▸ Task prompt
Write the next part of the blog post on not eating meat for environmental reasons, starting after the paragraph that ends "but quantitatively so, not qualitatively."

▸ Passage for review
______________________________
Why I don’t eat meat: non-issue2: environment
Following up my series on liberating ourselves from moralists, meddlers, and others who want to impose their subjective values on us in the name of objective truth in the realm of food, let’s continue with environmental reasons since I listed it next on my list a few days ago.
People who don’t eat meat often point out that eating meat pollutes the environment significantly more than not eating meat. As far as I know the data overwhelmingly supports this conclusion.
I’ve heard people who eat meat argue that eating meat pollutes less, but I’ve never heard one of their arguments hold water in the least. They generally forget or neglect something obvious like that animals eat food too. I’m open to hearing something I missed, but so far nothing remotely credible.
Pointing out the subjectivity at the root of valuing reducing pollution can be subtle. I’m planning an extended series (book?) on the environment and our values. I’ll do my best to stay brief.
Life requires interacting with the environment. You can’t live without using energy ultimately coming from the Sun (perhaps some geothermal and nuclear, but not much today). The Sun’s finite output means the planet and its systems of life can support some maximum human population. Technology and people living more efficiently may increase that maximum, but never make it go away. Eating meat generally makes things less efficient, but quantitatively so, not qualitatively.
______________________________
▸ Dataset excerpts
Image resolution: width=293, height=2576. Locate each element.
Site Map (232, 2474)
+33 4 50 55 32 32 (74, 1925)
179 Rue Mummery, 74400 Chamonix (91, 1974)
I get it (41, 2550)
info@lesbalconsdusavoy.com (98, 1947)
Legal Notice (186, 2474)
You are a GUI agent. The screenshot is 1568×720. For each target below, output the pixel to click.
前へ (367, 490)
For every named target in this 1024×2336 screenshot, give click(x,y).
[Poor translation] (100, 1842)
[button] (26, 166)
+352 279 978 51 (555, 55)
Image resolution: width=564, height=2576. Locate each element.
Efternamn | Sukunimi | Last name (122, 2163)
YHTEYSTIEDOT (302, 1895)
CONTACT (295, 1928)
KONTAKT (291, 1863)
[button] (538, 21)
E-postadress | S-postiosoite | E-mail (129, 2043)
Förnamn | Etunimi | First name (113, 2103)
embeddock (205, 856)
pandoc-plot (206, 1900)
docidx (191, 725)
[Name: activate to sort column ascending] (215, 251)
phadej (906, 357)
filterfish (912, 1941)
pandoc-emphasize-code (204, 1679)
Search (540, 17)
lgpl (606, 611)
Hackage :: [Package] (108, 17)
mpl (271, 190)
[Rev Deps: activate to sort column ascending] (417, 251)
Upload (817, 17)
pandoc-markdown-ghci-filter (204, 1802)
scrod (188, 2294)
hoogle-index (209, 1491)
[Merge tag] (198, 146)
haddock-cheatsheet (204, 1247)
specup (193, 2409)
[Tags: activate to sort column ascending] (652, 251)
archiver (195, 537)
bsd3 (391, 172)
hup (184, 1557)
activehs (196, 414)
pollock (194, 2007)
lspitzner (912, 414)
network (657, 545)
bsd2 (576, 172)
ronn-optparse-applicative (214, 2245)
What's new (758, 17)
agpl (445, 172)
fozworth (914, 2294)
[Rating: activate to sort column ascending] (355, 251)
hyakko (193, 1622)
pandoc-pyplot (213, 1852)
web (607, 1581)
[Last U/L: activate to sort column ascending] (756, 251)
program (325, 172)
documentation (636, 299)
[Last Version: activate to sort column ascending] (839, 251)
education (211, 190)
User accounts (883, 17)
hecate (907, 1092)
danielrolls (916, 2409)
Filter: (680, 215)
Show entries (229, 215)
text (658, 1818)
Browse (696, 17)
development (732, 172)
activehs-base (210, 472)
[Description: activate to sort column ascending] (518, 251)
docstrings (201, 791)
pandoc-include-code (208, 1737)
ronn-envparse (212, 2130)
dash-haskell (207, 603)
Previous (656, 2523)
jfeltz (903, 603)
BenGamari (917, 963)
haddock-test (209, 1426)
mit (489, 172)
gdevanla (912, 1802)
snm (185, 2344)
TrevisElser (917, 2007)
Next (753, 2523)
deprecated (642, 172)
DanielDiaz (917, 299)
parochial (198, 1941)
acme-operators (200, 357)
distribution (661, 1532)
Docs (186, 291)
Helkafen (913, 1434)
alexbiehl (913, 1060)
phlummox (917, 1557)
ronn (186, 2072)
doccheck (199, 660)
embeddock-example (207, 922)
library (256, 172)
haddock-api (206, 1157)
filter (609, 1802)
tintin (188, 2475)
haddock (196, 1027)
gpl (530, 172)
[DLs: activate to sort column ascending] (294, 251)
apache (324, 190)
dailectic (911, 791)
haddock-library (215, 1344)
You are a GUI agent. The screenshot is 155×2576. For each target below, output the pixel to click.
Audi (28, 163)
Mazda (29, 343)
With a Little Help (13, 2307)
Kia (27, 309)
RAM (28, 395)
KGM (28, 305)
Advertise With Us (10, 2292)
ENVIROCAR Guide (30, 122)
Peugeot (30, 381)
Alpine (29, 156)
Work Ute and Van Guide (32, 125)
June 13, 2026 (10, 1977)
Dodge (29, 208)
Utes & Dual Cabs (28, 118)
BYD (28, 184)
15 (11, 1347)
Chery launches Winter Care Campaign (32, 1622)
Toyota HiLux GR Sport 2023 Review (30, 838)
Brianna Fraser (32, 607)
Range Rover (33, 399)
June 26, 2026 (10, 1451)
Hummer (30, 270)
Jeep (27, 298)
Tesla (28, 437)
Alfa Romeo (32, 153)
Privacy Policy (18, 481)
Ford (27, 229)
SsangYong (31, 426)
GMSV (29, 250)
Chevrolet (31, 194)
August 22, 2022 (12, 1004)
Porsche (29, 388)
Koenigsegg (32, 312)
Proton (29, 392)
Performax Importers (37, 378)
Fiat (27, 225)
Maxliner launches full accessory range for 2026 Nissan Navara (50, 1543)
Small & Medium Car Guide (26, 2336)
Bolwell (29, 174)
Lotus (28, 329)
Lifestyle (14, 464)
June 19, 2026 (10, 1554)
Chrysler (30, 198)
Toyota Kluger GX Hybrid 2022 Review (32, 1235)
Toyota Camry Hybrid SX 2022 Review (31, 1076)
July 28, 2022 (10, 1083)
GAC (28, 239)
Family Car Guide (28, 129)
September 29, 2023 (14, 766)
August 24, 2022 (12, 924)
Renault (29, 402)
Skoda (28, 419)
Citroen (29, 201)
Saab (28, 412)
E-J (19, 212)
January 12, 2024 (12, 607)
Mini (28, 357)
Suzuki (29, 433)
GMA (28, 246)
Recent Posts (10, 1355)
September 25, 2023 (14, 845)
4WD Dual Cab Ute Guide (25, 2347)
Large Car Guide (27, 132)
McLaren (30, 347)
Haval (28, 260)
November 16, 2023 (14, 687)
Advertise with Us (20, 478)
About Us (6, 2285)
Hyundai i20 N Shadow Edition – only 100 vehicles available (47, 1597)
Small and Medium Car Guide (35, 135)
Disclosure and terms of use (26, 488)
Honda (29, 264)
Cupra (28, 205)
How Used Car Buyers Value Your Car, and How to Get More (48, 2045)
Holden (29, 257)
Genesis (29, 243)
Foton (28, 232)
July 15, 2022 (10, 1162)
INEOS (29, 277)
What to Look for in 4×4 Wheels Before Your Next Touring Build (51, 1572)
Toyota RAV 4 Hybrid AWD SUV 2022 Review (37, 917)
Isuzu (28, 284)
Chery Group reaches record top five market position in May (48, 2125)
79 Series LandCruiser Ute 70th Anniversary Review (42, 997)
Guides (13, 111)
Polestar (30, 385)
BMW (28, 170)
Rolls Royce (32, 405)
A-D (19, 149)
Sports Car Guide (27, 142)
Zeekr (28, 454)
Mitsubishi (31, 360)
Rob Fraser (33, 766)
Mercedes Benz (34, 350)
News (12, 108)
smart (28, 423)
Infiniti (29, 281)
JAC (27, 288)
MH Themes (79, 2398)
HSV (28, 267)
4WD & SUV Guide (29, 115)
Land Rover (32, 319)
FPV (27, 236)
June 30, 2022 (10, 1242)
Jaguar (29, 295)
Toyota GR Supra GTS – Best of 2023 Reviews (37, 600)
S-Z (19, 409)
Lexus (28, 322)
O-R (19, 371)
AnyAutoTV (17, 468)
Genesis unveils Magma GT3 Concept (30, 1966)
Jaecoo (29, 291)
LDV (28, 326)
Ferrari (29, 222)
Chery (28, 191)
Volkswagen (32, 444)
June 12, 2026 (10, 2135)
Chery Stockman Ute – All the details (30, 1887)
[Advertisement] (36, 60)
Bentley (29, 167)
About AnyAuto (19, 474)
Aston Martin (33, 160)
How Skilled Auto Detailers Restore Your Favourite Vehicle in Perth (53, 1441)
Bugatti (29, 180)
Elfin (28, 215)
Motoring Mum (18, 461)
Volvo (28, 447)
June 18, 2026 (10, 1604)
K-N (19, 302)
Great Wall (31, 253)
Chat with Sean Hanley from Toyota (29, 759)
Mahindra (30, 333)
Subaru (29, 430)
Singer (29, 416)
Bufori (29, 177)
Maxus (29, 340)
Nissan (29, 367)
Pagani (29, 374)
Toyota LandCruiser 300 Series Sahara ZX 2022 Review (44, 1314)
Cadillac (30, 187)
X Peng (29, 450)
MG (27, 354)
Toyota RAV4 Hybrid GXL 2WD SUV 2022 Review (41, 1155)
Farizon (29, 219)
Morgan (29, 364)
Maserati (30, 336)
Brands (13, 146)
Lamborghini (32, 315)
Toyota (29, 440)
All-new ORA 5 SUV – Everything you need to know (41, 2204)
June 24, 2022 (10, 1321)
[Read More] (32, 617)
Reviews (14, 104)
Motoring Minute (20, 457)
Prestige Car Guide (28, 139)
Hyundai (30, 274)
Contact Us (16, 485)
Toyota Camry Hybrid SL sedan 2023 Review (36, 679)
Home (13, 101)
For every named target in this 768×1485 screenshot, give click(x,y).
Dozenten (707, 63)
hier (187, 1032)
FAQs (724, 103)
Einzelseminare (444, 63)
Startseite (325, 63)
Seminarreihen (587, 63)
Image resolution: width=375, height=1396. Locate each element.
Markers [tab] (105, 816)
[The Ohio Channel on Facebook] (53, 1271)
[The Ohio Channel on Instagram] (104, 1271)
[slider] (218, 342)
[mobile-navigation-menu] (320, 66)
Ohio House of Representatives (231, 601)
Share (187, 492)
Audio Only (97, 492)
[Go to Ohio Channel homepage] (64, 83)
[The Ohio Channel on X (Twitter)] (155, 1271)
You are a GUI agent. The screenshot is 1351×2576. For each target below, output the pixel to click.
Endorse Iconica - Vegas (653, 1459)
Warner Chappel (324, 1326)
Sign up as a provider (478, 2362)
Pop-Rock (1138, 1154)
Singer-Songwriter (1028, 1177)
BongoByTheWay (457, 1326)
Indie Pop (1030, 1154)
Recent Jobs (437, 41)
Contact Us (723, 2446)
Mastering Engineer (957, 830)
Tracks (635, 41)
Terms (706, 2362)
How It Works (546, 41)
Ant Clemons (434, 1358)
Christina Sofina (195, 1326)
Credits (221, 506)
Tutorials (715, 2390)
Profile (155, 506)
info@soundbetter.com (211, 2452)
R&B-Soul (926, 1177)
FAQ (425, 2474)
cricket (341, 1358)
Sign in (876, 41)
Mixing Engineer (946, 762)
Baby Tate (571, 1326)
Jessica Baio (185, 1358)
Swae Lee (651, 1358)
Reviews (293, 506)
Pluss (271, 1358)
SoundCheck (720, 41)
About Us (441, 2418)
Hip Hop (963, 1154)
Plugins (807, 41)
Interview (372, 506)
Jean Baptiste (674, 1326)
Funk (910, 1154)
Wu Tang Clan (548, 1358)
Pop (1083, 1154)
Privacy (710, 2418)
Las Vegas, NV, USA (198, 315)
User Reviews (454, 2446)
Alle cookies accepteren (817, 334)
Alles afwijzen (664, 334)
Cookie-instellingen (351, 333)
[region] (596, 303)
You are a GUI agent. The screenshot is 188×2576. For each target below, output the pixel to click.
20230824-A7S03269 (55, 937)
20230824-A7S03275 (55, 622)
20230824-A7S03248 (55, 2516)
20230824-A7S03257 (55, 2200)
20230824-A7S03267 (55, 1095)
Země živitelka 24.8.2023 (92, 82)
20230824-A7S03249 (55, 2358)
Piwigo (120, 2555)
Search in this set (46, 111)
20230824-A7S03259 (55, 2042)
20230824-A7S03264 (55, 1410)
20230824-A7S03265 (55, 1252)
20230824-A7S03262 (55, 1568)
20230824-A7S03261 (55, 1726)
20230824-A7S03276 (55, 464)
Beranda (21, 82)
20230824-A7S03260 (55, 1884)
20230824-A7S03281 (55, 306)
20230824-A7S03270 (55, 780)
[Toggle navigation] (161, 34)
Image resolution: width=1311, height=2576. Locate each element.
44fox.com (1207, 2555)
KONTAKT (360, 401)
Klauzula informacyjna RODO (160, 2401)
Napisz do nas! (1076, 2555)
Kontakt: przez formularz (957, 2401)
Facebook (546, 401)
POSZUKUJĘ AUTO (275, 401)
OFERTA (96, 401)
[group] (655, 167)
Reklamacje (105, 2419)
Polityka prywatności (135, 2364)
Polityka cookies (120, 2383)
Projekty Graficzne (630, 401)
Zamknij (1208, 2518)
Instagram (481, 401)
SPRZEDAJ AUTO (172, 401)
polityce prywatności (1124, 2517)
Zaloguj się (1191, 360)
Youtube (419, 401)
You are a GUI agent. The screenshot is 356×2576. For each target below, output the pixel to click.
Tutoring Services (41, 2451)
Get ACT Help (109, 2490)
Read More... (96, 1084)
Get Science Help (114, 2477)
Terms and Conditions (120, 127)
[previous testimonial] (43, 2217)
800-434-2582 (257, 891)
______________________________
▸ Expected answer
Making things more efficient can present its own problems. The more efficient a system, the more catastrophic the consequences of problems. If you run a factory at peak efficiency, any problem anywhere will shut down the whole factory. Operate below peak efficiency and you can fix problems without stopping everything. In today’s increasingly efficient markets, small hiccups in one region regularly have global consequences.
As we make our food systems more efficient, we set ourselves up for increasingly catastrophic consequences to problems.
So greater efficiency alone doesn’t make the world a better place. It could result in other problems.
Please don’t misunderstand me. I don’t think we’re near peak efficiency so I value eating less meat, which generally means polluting less. Still, equating efficiency with good is a mistake.
My major point is that eating or not eating meat merely quantitatively changes ones effect on the world. The effect you have from eating only acquires meaning in the context of everything else you do that affects the environment, what others do, the total population, and so on. Then even if you do everything to optimize things today, you may create problems in the future. You can’t choose not to affect your environment. You can only choose how you affect it.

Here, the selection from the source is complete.